Prof. Kalisa has been studying the composition of Black Carbon (BC) and its related sources including fossil fuels and biomass burning where fine particles were measured simultaneously indoors and outdoors at schools over a 12-month period in Rwanda.
Now, Prof. Kalisa is working with a number of schools in Kigali city to train students on how to monitor air pollution, launch anti-idling campaigns and raise air quality flags based on the status of air pollution at schools.
During the implementation phase, the new campaign dubbed “Humeka Neza” (Breathe Easy), the Rwandan-born researcher is engaging children to share their understanding of air pollution through art by drawing posters with messages to protect air pollution mitigations and how they can become agents of change.
Children pledge to be agents of change for air pollution control (Courtesy photo)

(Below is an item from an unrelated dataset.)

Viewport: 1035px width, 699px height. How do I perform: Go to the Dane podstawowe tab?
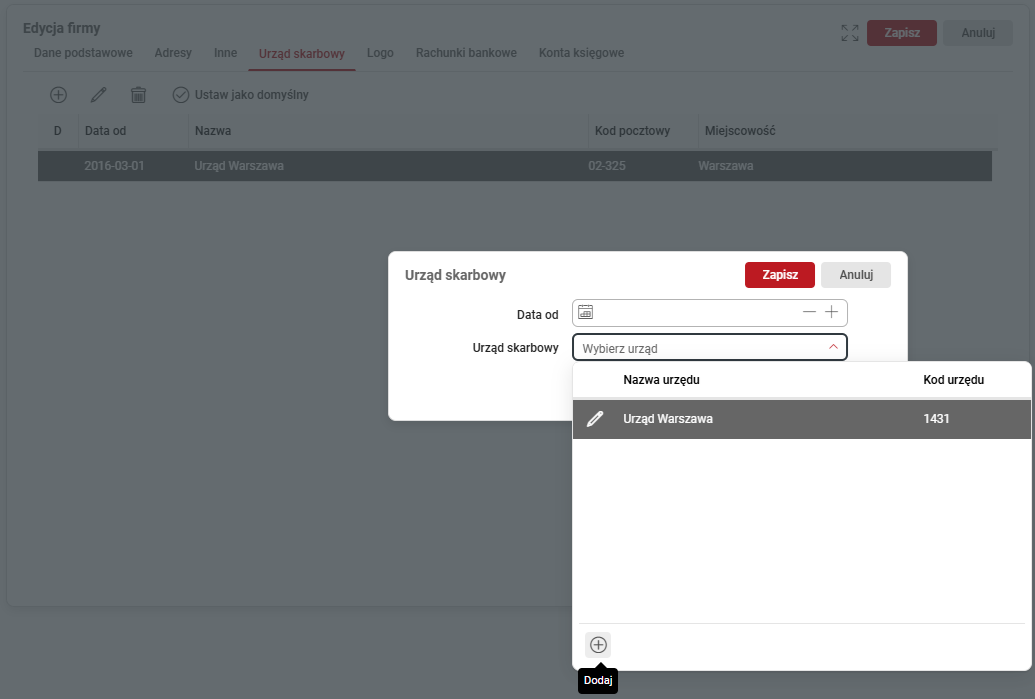coord(83,53)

In his experiments, Prof. Kalisa’s campaign targeted two schools in Kigali (Kigali Parents School and Dove International Montessori School) where children were trained on air pollution and how to monitor air pollution.
At the end of the campaign, children wrote notes/letters to their parents asking parents to be part of air pollution control at schools and suggesting mitigation measures such as stopping idling, using electric vehicles and requesting them to buy sensors to use themselves to monitor air pollution at home.

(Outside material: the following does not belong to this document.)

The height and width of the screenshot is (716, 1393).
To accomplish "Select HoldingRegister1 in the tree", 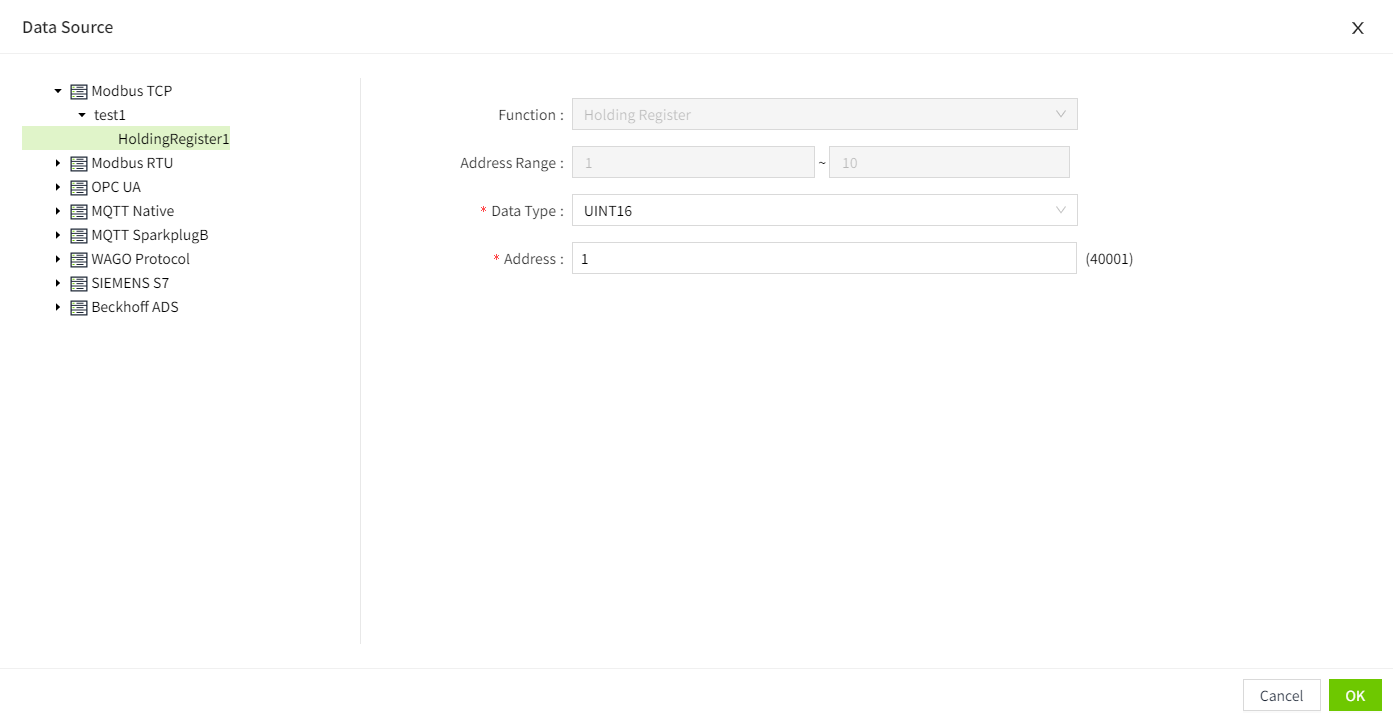I will coord(173,139).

Prof Kalisa also provided hands-on workshops to children, and allowing children to use air quality sensors and monitors, measuring and analyzing data independently, is a great way to get hands-on experience with scientific tools and STEM (science-technology-engineering-math) education.
This experiment, according to him will provide children access to personalized data and increase their awareness of air pollution and their desire to reduce air pollution exposure, especially during cooking time.
Presently Prof. Kalisa, as a doctoral degree holder in Health and Environmental Science assisted some schools during the pilot phase to install air pollution monitors for assessing the variation of air pollution at school, used air purifiers in classrooms, planted trees (one tree per child) and recommended the best time to allow children to play outdoors during low air pollution peak and how to choose less polluted routes to schools.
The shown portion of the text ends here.